Article posté le lundi 01 mars 2021 par Jean-Michel Gouin

Scum de Théa Rojzman et Bernardo Munoz (Glénat)
  • Scum. La tragédie Solanas.
  • Scénariste: Théa Rojzman
  • Dessinateur: Juan Bernardo Muñoz Serrano
  • Editeur:  Glénat
  • Prix : 22 €
  • Parution : 17 février 2021
  • ISBN: 978-2-344-03323-4

Résumé de l’éditeur: En 1968, Valérie Solanas tente d’assassiner Andy Warhol. S’il y a de la haine et de la folie dans cet acte, elle l’a d’abord commis pour accéder à la célébrité. Devenir célèbre pour faire entendre sa voix et celles de toutes les femmes. Devenir célèbre pour écraser l’immonde et arbitraire patriarcat. Devenir célèbre et promouvoir son manifeste féministe radical : le SCUM manifesto.

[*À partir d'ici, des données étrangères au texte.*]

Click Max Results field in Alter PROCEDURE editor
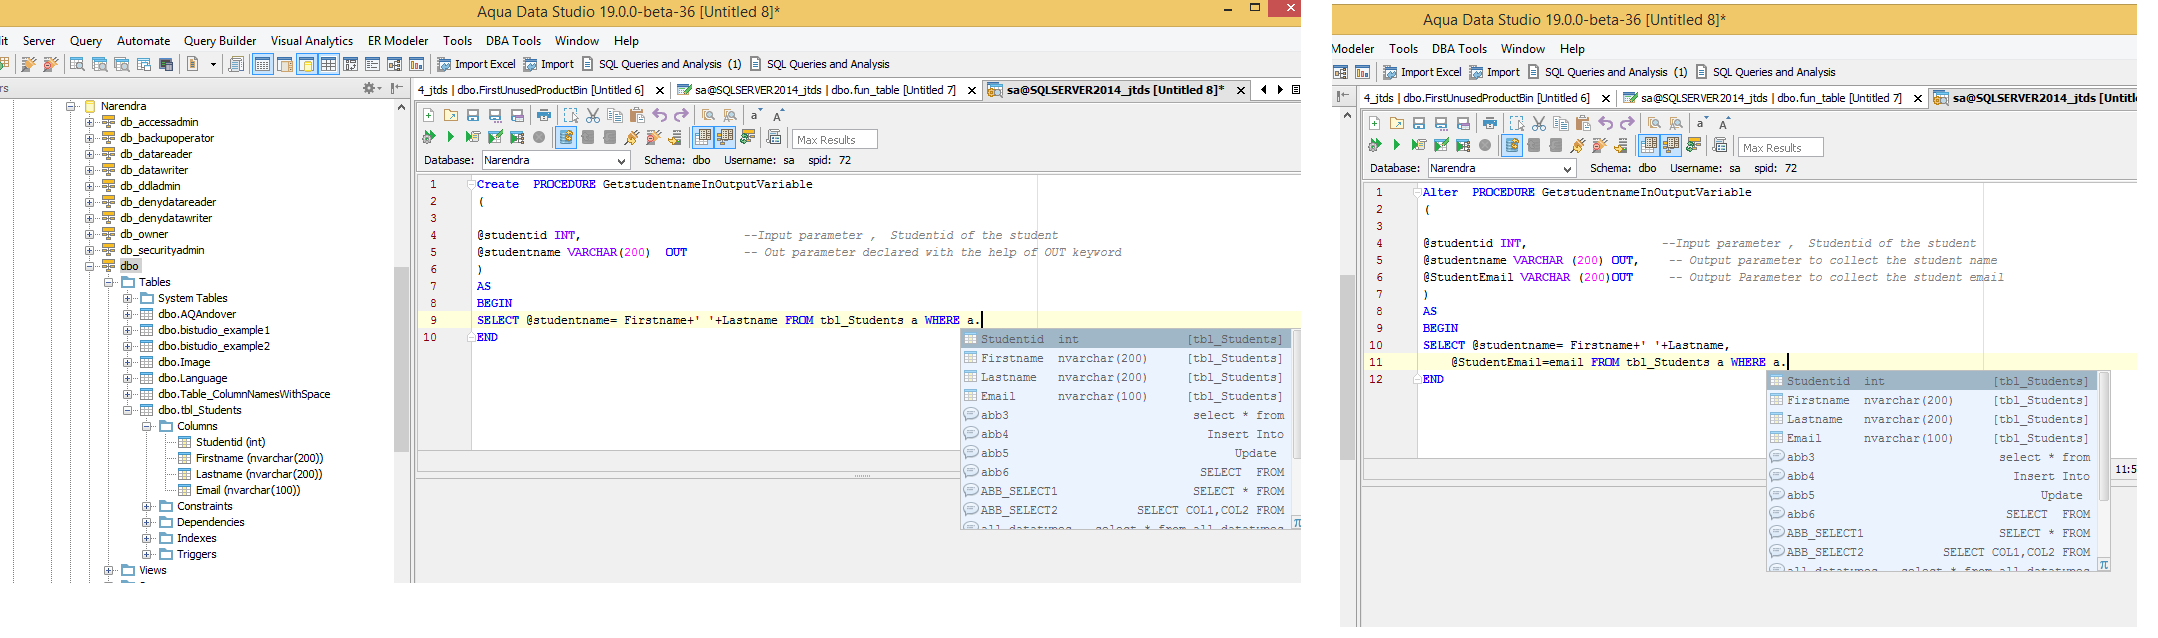The width and height of the screenshot is (2158, 638). coord(1780,147)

La cible n’est finalement qu’à moitié atteinte car Valérie Solanas est aujourd’hui surtout connue pour ce crime raté…En contant l’histoire de cette femme douée mais borderline, Théa Rojzman nous explique comment Valérie Solanas s’est forgée. Des agressions répétées de son père, en passant par sa vie dans la rue, la nécessité de se prostituer et ses rencontres avec les personnages de la pop culture new-yorkaise des années 1960… La vitalité de l’écriture de Théa, mêlée à la force de la mise en scène et du séquençage de Bernardo Juan Serrano brossent dans les pages de cette bande dessinée un portrait psychologique d’une grande subtilité.

À propos de l'auteur de cet article

Jean-Michel Gouin

Passionné par l'écrit, notamment l'histoire, la littérature policière et la bande dessinée, Jean-Michel Gouin est journaliste à Poitiers.